Thankfully, Jamie Lee Curtis still stars as Laurie, whom we meet here at another time in her life. Four years after her brutal encounter, Ends finds Laurie writes a memoir, bakes cakes for Allyson and flirts with Will Patton’s deputy Hawkins. After two emotionally heavy performances in the previous two films, it’s actually lovely to see Curtis tense her comedic muscles for a while, delivering some really funny moments that should add fuel to the fire of her recent comments about wanting to do even more. a Crazy Friday.

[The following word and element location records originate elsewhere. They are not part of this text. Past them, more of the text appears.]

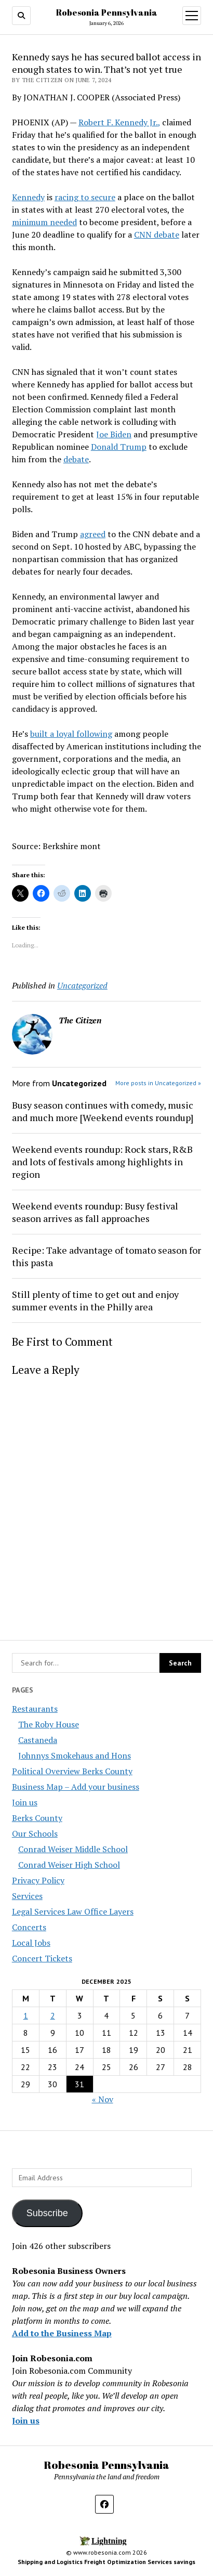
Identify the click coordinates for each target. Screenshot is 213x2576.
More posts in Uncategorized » (158, 1083)
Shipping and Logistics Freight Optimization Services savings (106, 2562)
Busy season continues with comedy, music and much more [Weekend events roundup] (102, 1111)
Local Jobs (31, 1942)
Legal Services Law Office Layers (73, 1911)
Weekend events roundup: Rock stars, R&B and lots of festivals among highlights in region (102, 1161)
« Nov (102, 2099)
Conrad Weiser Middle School (73, 1849)
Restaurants (35, 1708)
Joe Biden (113, 434)
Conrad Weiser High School (69, 1864)
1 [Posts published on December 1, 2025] (25, 2015)
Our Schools (35, 1833)
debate (76, 459)
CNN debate (156, 234)
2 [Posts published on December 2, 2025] (52, 2015)
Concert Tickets (42, 1958)
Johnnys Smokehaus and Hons (74, 1755)
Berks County (37, 1818)
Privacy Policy (38, 1880)
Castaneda (37, 1740)
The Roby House (48, 1724)
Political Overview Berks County (72, 1771)
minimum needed (44, 222)
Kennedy (28, 197)
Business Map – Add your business (75, 1786)
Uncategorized (82, 985)
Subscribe (47, 2213)
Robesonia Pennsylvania (106, 12)
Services (27, 1896)
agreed (92, 534)
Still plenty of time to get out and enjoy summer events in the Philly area (95, 1300)
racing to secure (85, 197)
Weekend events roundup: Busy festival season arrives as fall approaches (95, 1212)
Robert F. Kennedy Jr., (119, 122)
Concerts (29, 1927)
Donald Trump (119, 446)
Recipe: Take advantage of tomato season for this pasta (106, 1256)
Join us (24, 1802)
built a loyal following (71, 733)
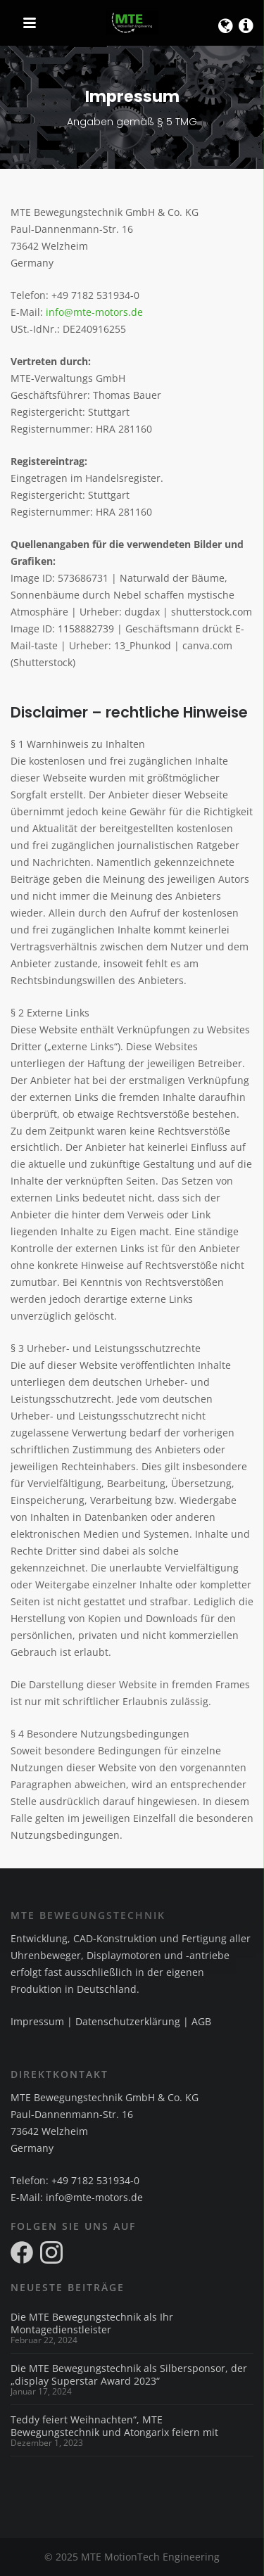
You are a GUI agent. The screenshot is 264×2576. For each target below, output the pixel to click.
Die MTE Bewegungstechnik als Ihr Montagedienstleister (92, 2323)
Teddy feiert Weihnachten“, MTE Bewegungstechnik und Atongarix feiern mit (114, 2426)
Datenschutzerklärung (127, 2021)
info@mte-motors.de (94, 312)
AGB (201, 2021)
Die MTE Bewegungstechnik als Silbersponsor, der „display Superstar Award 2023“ (129, 2374)
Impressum (37, 2021)
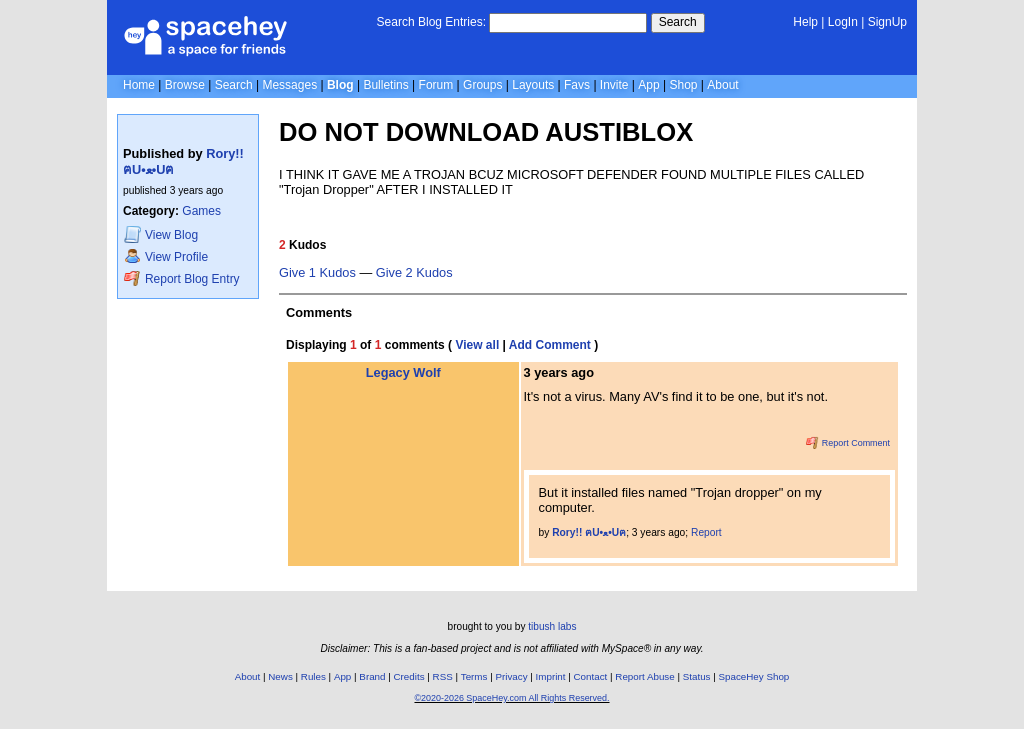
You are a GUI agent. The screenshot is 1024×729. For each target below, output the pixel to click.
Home (139, 85)
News (280, 676)
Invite (614, 85)
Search (678, 22)
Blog (340, 85)
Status (697, 676)
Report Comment (848, 443)
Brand (372, 676)
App (648, 85)
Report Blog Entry (181, 278)
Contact (591, 676)
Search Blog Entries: (431, 22)
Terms (474, 676)
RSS (443, 676)
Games (201, 211)
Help (805, 22)
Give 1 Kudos (317, 273)
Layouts (533, 85)
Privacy (511, 676)
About (722, 85)
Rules (313, 676)
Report (706, 532)
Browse (185, 85)
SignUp (887, 22)
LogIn (843, 22)
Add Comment (550, 345)
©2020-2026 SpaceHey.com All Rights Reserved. (511, 698)
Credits (409, 676)
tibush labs (552, 626)
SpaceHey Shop (754, 676)
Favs (577, 85)
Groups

although Halloween ends seems to be in a big hurry to reach the finish line, it lingers to the action you’d expect from a Halloween movie. That’s because most of the 111-minute playtime is devoted to Corey, who becomes a social pariah after a deadly incident on a Halloween night and strangely obsessed with Michael Myers.

If nothing else, the turn is ambitious. Halloween kills expanded the scope to the whole city, and Halloween ends makes some bold choices throughout Corey’s storyline, as the film explores whether evil is something created by one’s environment or something already inside us, unshakable and just waiting to be unleashed. Halloween ends continues the thread of kills of whether Michael Myers is a 70-year-old mentally ill man or an evil incarnate human being, a supernatural being who heals himself by killing and can almost pass on his essence to others.

Laurie in a green dress and belt and Corey in a brown leather jacket and jeans stand on a leaf-covered suburban street in Halloween Ends

Everyone’s favorite character Corey hanging out with Laurie in Halloween ends
Photo: Ryan Green/Universal Photos

Unfortunately, Green doesn’t seem interested in answering the big questions. He also can’t find new ways to enliven Michael Myers, focusing most of the runtime on Corey and using a very different and more terrifying tone that belongs in a Kevin Williamson Scream script rather than a Halloween a. He rejects the modernized John Carpenter imagery and camera work that became essential to his first Halloween sequel for a less creative or energetic film in which the camera barely moves.

There is, of course, a real showdown between Laurie and Michael, one that comes too little too late after following Corey for an hour. There are some cool and gruesome murders, but most of them happen off-screen or are deliberately subverted by staging. Where Halloween kills was a brutal slasher who seemed to put us in the shoes of the Shape, David Gordon Green does everything he can to undermine the original origins of the premise. There’s almost a sense of shame about the whole movie.

The Halloween saga, begun by John Carpenter and Debra Hill in 1978, ends in this movie, but the ending cannot justify the existence of this continuation of the story. Even if 2018 is Halloween out to explore trauma through horror, there’s nothing in it Ends it’s worth it. In the end, the trilogy wasn’t about how evil grips us and wreaks havoc with paranoia. This was an ambitious trilogy trying to conquer Halloween franchise to new places, but it ultimately falls short, introducing so many ideas that it is quickly abandoned, while forgetting the one thing it should always have been about: Laurie Strode.

Halloween ends opens in wide theatrical release and at the same time streams on peacock on October 14.